What is the mechanism by which implicit knowledge of predictability facilitates a preference for visual stimuli? A substantial body of research in both animals and humans has demonstrated an important effect of reward signals or reinforcement on learning (O’Doherty, 2004; Schultz, 2006), including perceptual learning (Seitz, Kim, & Watanabe, 2009; Seitz & Watanabe, 2005). Contextual cueing can be considered as a type of associative learning (Chun & Jiang, 1998), and it is therefore likely that reinforcement processes are involved. Contextual cueing facilitates target detection. The successful performance of a task serves as a reward (Karni & Bertini, 1997; Herzog & Fahle, 1999), and the detection of a target is thus likely to generate reward signals that feedback to reinforce contextual cueing processes. We propose that these reward signals may also promote a preference for the visual stimuli with which they are associated (e.g., the predictive displays of the present study). The extent to which contextual cueing and other types of implicit learning share reinforcement mechanisms is unclear. Nevertheless, clarifying the involvement of reward signals in contextual cueing may help in understanding how reinforcement mechanisms promote implicit learning.

In contrast to the large body of literature on the mere exposure effect, our data did not show increased preference for the non-predictive displays even though these displays were repeated as often as predictive displays. Moreover, no difference was observed between novel and non-predictive displays even when the displays were associated with easier search (Experiment 2). One possible explanation is that it may be due to erroneous attentional guidance in the non-predictive displays. That is, in non-predictive displays, the configuration was consistent but the target location varied for each presentation. Thus, learning of the repeated configuration may guide attention to a location where the target did not exist. This failure of guidance may produce “punishment signals” and might have a negative impact on the preference for the display. This negative impact might cancel out the mere exposure effect or the effect of search efficiency on preference for the non-predictive displays. The preference for a visual display could be influenced by numerous factors. An important goal for future research is to elucidate the mechanisms by which such factors interact with each other to modulate visual preference.

There may also be other mechanisms whereby contextual cueing procedures generate affective responses. Recent studies have described how “distractor devaluation” can affect preferences for visual stimuli (Fenske & Raymond, 2006). In the present study, any devaluation effect would appear to have been inconsequential in comparison to the contextual cueing effect generated through repeated exposure to predictive visual scenes. Nevertheless, it has been shown that the attentional processes underpinning contextual cueing include both facilitation at target locations and inhibition at distractor locations (Ogawa, Takeda, & Kumada, 2007). This could mean that targets with a predictable location make a greater contribution to affective responses than the distractors by which target location can be predicted.
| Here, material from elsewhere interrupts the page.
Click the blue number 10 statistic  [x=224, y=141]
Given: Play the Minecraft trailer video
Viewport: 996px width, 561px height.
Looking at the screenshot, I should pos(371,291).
The extent to which any such process occurs and its role in the development of preferences for predictable visual stimuli are topics for future research.
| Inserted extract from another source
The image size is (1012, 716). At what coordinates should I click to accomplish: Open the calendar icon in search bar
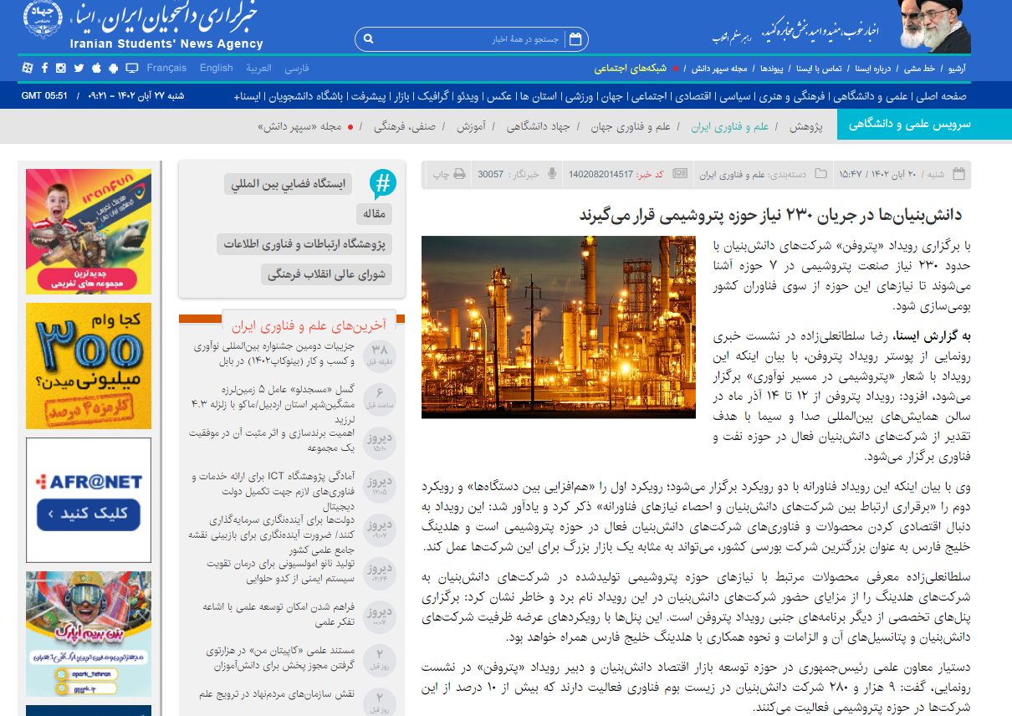(575, 39)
Our demonstration that predictability promotes a preference for visual scenes has important implications for understanding how visual information in complex real-world scenes comes to be prioritized. In a visual world with rich depth and perspective, there are numerous possible viewpoints and locations from which a search for behaviorally relevant objects can be performed. A preference for particular visual stimuli can help an observer identify a vantage point that enables them to perform an efficient visual search. In other words, perspectives that are preferred because of their predictability are more likely to be chosen for searching, with contextual information subsequently guiding the allocation of attention within the scene.